Start of PROVIDED ENTRIES
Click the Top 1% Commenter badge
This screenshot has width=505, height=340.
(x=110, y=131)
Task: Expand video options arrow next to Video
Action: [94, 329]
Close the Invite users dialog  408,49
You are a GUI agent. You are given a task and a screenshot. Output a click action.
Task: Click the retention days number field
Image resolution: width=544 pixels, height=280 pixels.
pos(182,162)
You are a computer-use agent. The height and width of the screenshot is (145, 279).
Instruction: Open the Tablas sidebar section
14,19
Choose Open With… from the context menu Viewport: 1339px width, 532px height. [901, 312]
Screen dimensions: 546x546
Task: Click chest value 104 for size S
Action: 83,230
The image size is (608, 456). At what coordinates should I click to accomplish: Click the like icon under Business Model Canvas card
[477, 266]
End of PROVIDED ENTRIES
** PROBLEM DESCRIPTION **
A complete answer lists each line of the data that holds the word "agent".

** ANSWER TO THIS PROBLEM **
You are a GUI agent. You are given a task and a screenshot. Output a click action.
You are a computer-use agent. The height and width of the screenshot is (145, 279).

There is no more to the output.